Exactly the lines from the one containing "Instruction: Collapse the" through the end of the data, and nothing more, should be retyped; pictures stay out.
(ENTRIES PROVIDED Opens)
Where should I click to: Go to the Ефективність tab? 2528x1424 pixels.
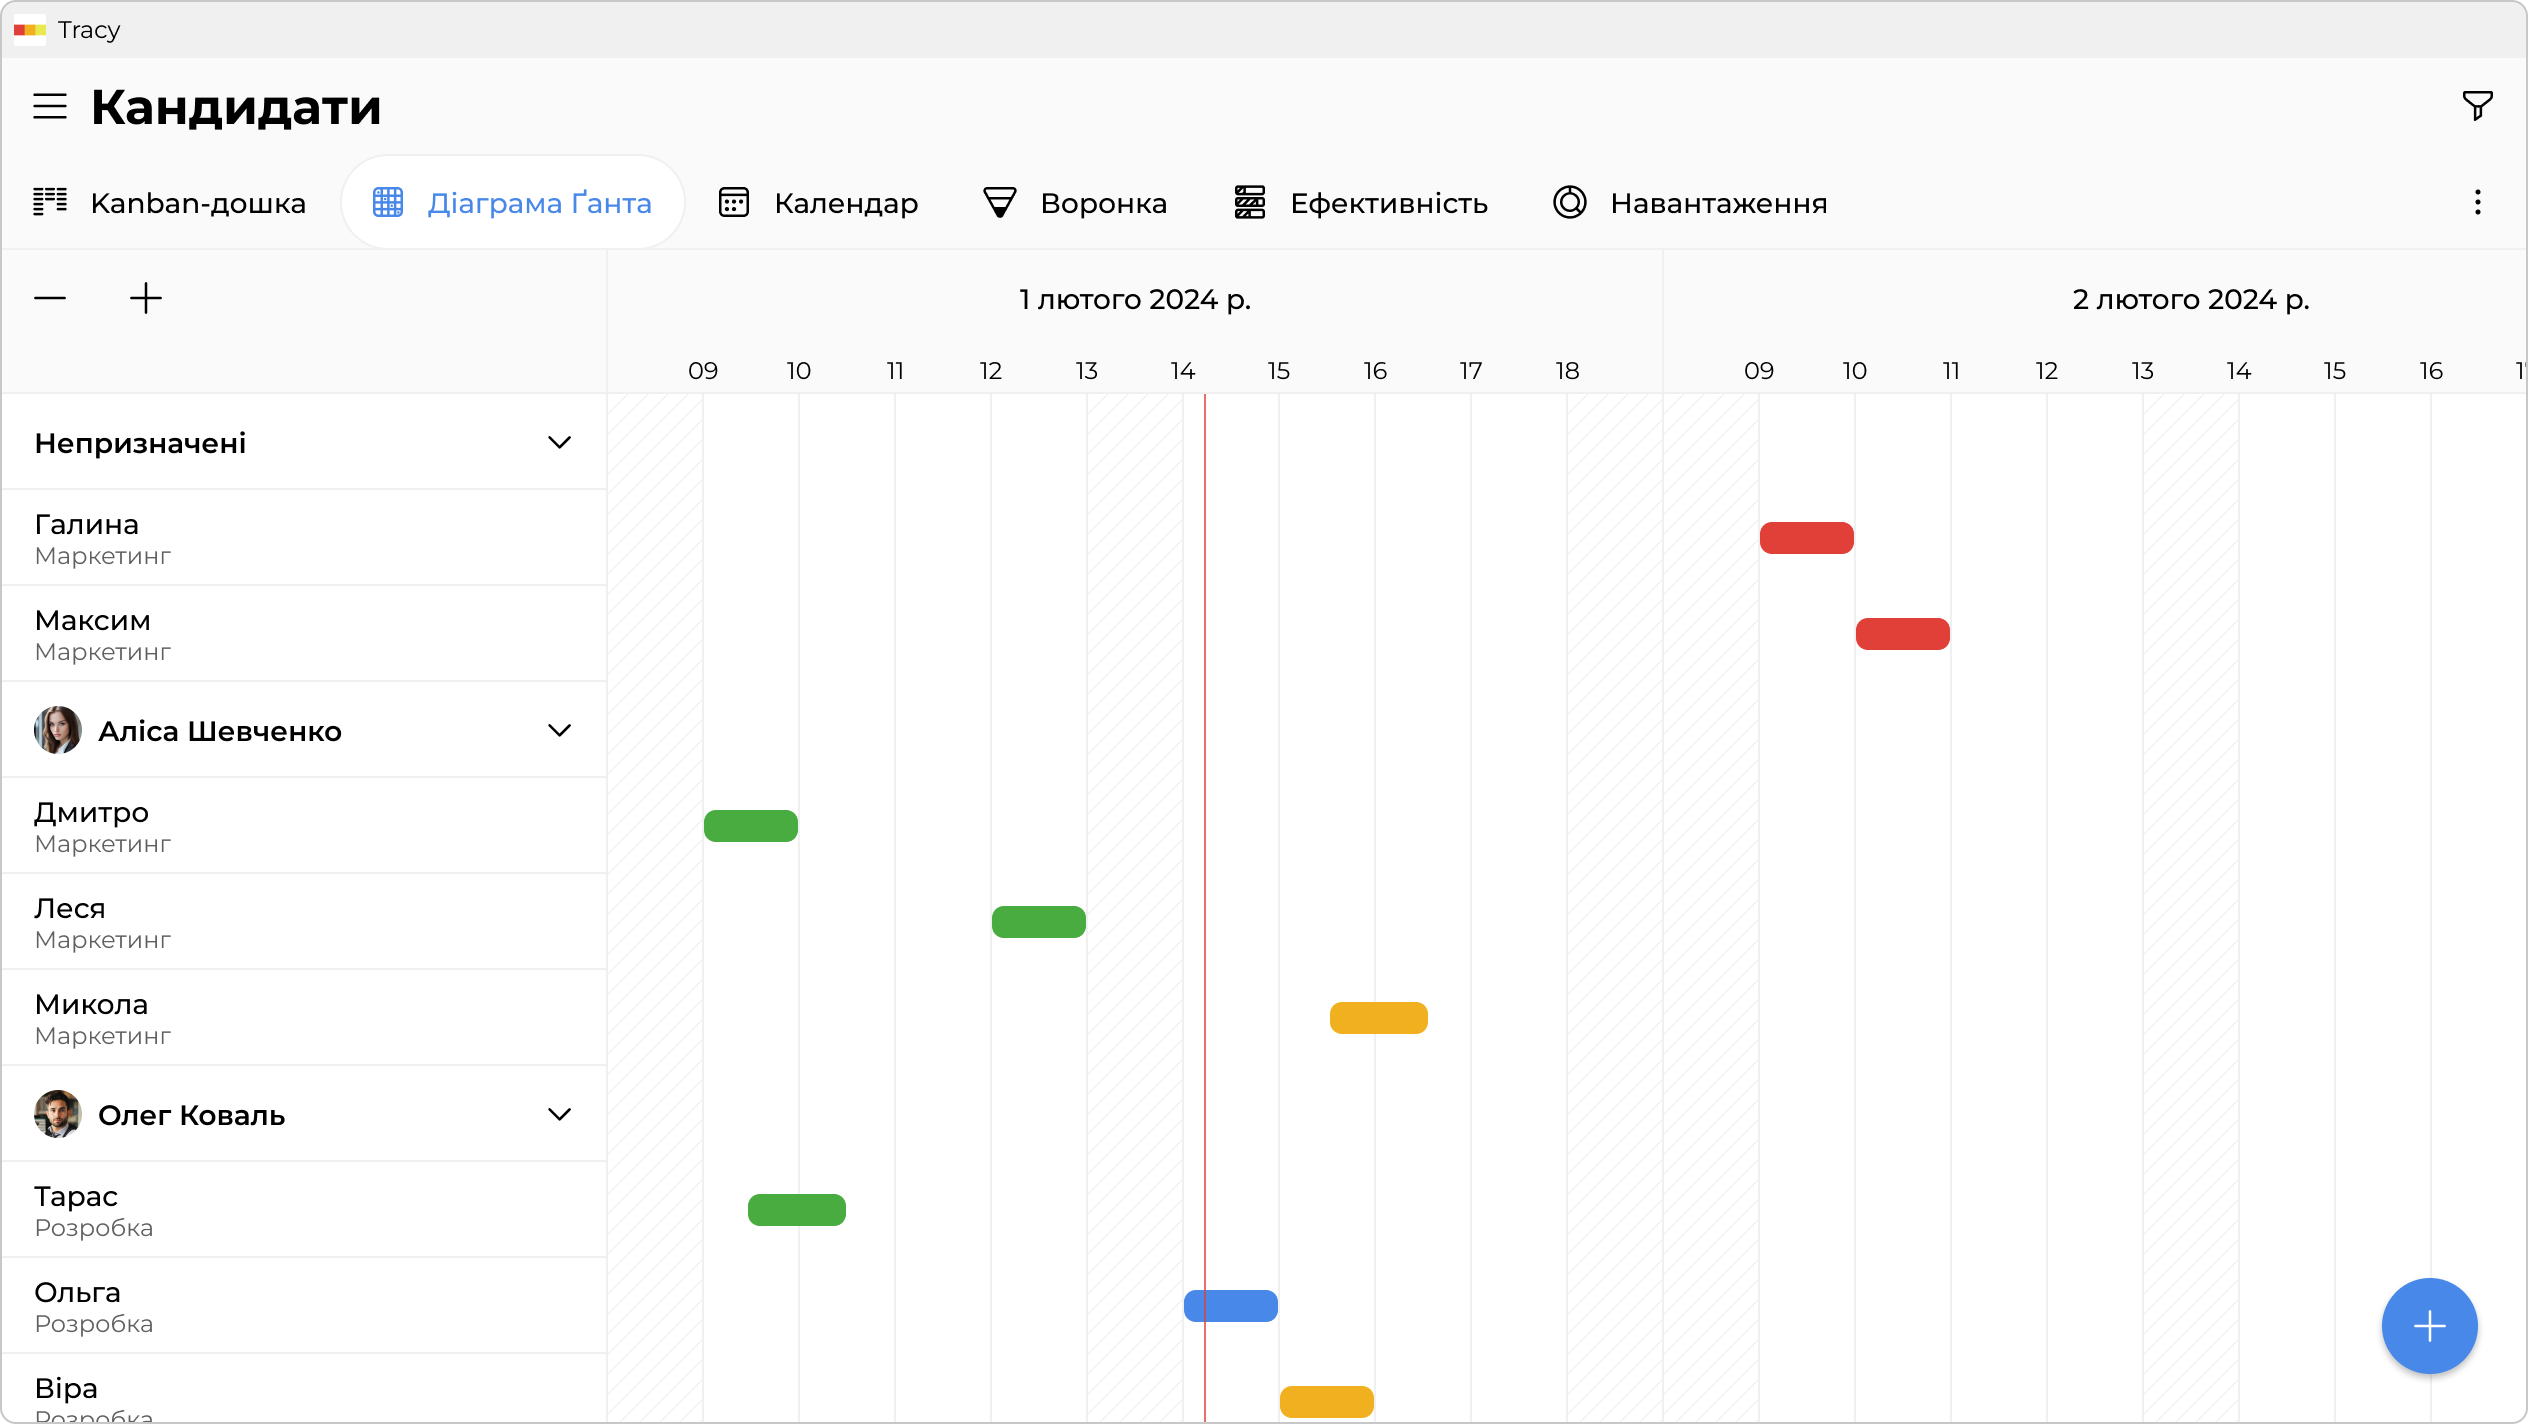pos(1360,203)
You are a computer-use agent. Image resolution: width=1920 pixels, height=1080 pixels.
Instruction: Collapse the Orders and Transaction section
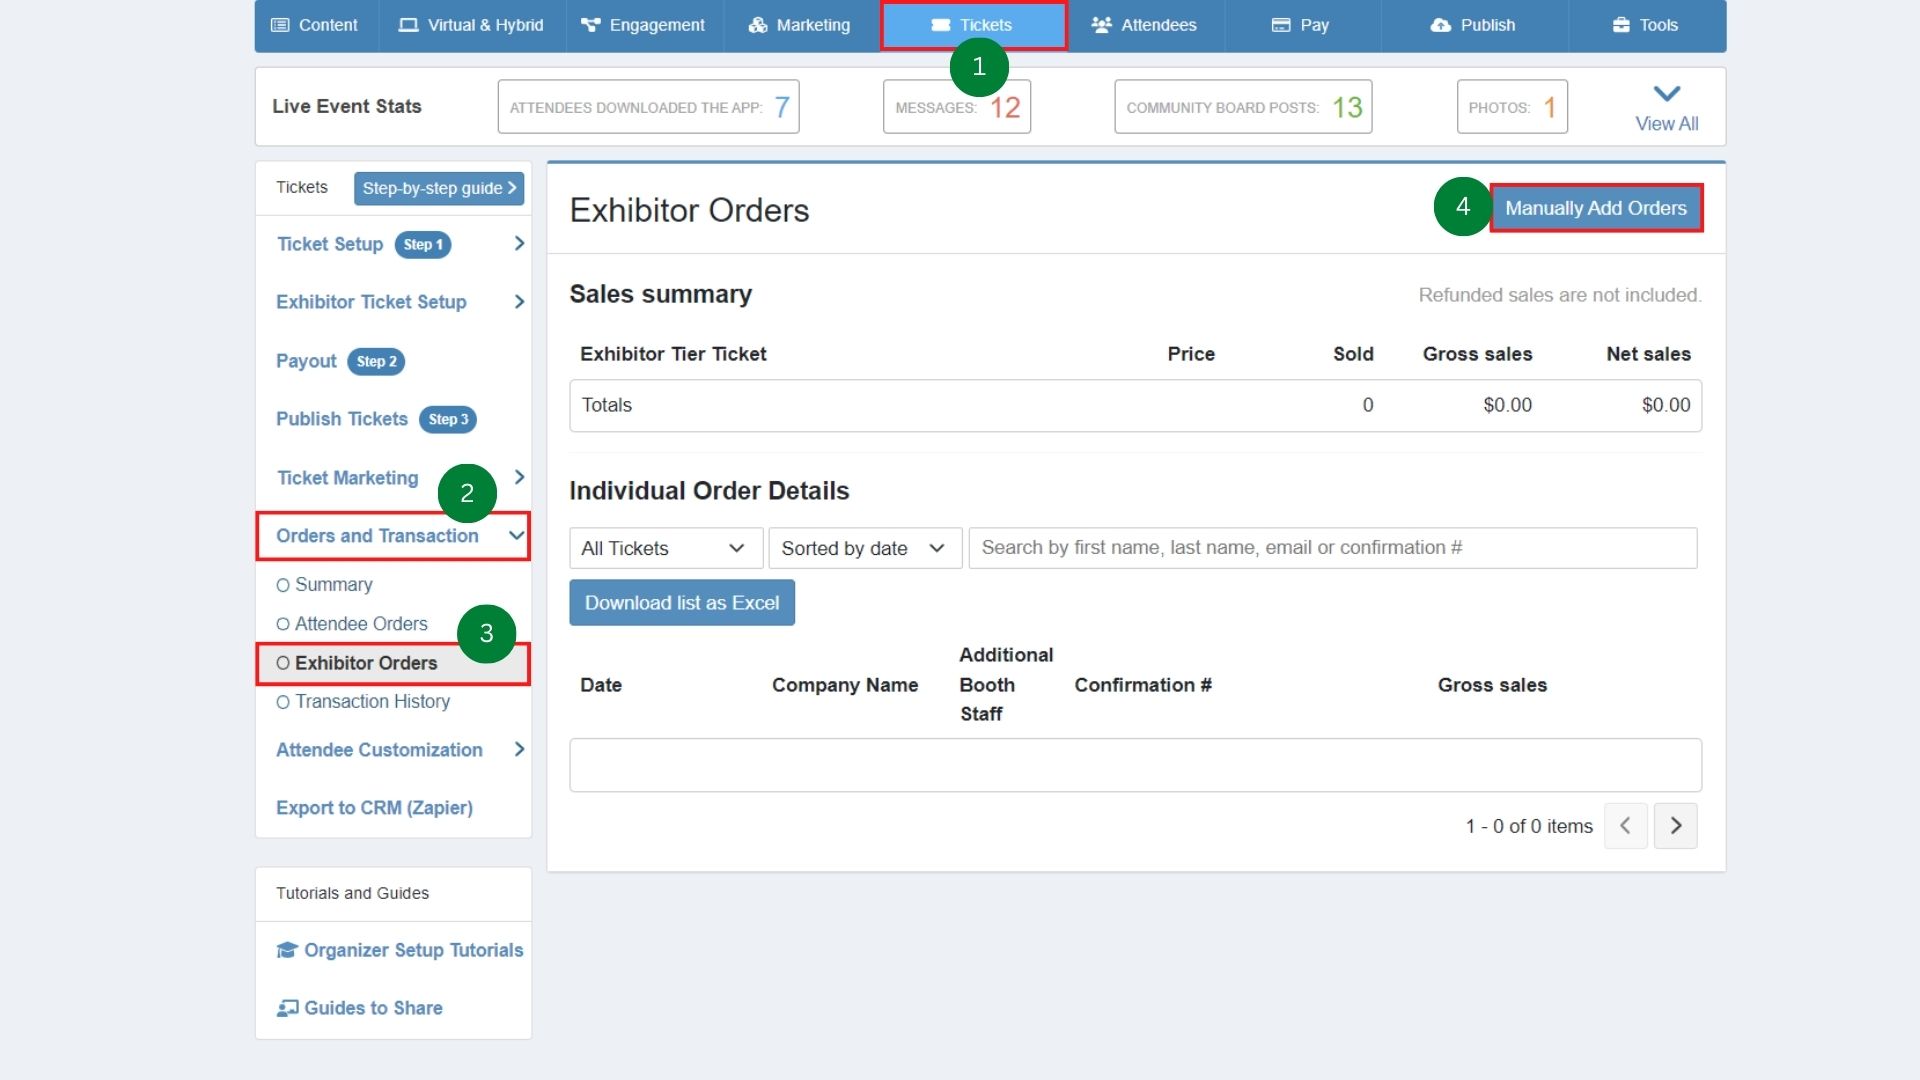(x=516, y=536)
(ENTRIES PROVIDED Closes)
▶ **SOLUTION TO THIS TASK**:
Instruction: Collapse the Orders and Transaction section
(x=516, y=536)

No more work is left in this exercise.